One of the reasons for this can be that some auditors have “pet topic areas” that they like to focus on. These focus areas may be justified, but sometimes the time devoted to a specific area can be influenced by an auditor’s personal interests, or reflect areas they have expertise in, or enjoy, auditing. This is an important topic and comes up regularly in workshops and consulting assignments; the key point being that an auditor’s preference to look at some areas may not match the reality of what is truly important to the organization at that point in time, and therefore constitutes Muda.
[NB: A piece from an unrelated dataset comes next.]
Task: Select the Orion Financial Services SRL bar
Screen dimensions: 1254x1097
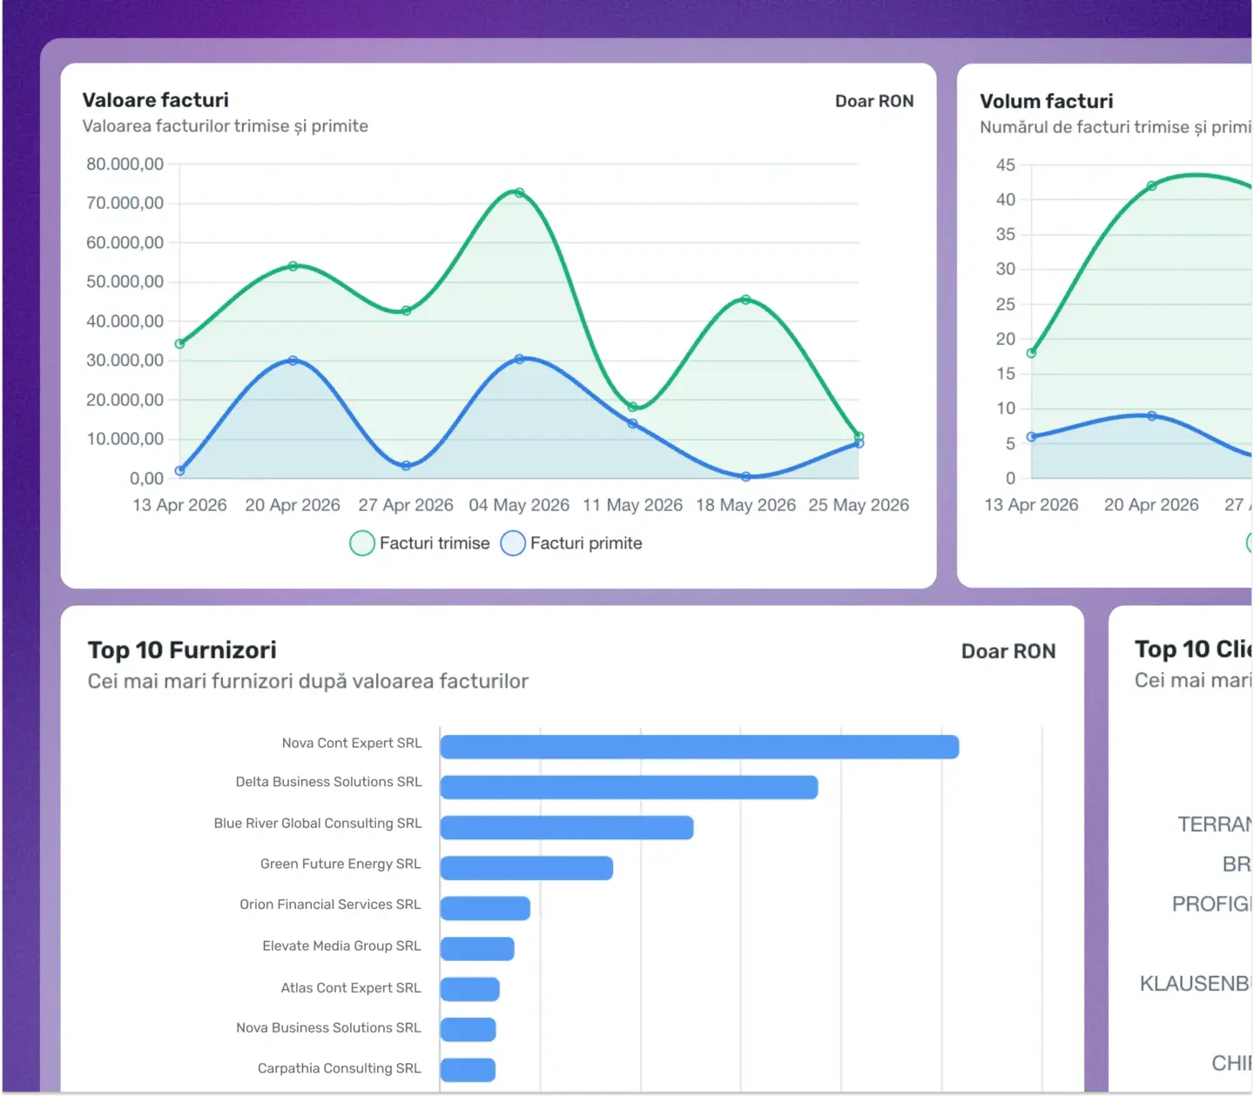Action: [x=485, y=908]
“Innocent Until Proven Guilty?”

Another common point that emerges from discussions regarding testing is the question of who has the onus to demonstrate that there are risk assurance issues? Often auditors tell me that they will find a problem, based on a sample of information, but when this is shared with management they will retort with comments such as: “Your sample is too small, I’m sure that’s just a one off problem” or “Yes, but I don’t think this is a problem elsewhere.” And as a result, internal audit can find it is being asked to do more testing, with a bigger sample size about the extent and impact of the issue they believe they have uncovered.
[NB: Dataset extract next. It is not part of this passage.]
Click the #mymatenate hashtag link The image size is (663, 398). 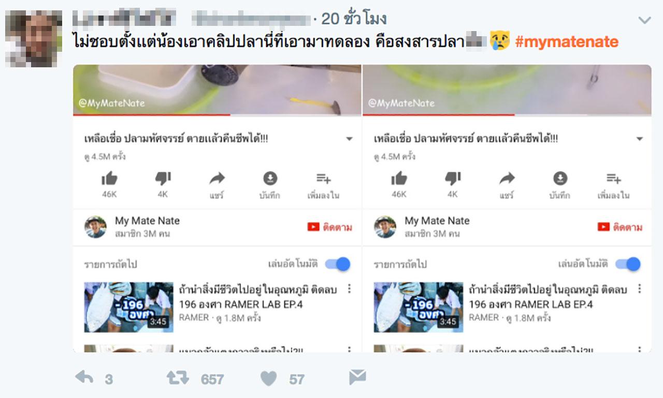pos(567,41)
The mindset seems to be that management is “innocent until proven guilty” (as commonly understood in many legal systems), and therefore the burden should fall on audit to prove “beyond reasonable doubt” both: i) there is an issue and ii) that the issue matters. This mindset can result in audit having to devote a considerable amount of time and effort to addressing these questions; raising the question of whether this effort is really adding value.

Audit Tools: A Blessing or A Curse?

I have been fortunate to spend time with a number of audit functions looking at their audit strategies and I also get the opportunity to look at audit functions through my work on External Quality Assessments (EQAs). On occasions I might recommend the need to better leverage audit tools such as audit software or data analytics, since these can save a considerable amount of time and enable audit to “zoom in” on key areas of potential weakness.
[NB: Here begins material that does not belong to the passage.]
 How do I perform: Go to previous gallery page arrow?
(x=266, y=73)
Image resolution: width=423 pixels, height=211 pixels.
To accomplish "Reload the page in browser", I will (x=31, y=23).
With larger audit functions audit tools are normally in place, but may not be delivering all that was hoped for. One auditor summed up the problem by observing:

“Often my assignments are as much about ‘feeding the machine’ as they are about doing the audit.”

I have even seen audit functions, disappointed with one audit software, that then put a lot of effort into migrating to another software only to be confronted with many of the same issues!

Waste Associated with Meetings

At the lean auditing workshops I run, we look at the difficulties that can arise in relation to meetings with management during the course of an assignment. Difficulties can include meetings being cut short or meetings being cancelled, or managers explaining: “I’m really not the right person to speak to about that, you need to speak to Joe.”

Auditors also speak of “side tracking” by managers, who do not answer a question directly and instead talk about other issues. After meetings are completed, some auditors may take several hours to write up the minutes of what happened, or find that a key follow up action that they thought they had agreed with management is not delivered on time.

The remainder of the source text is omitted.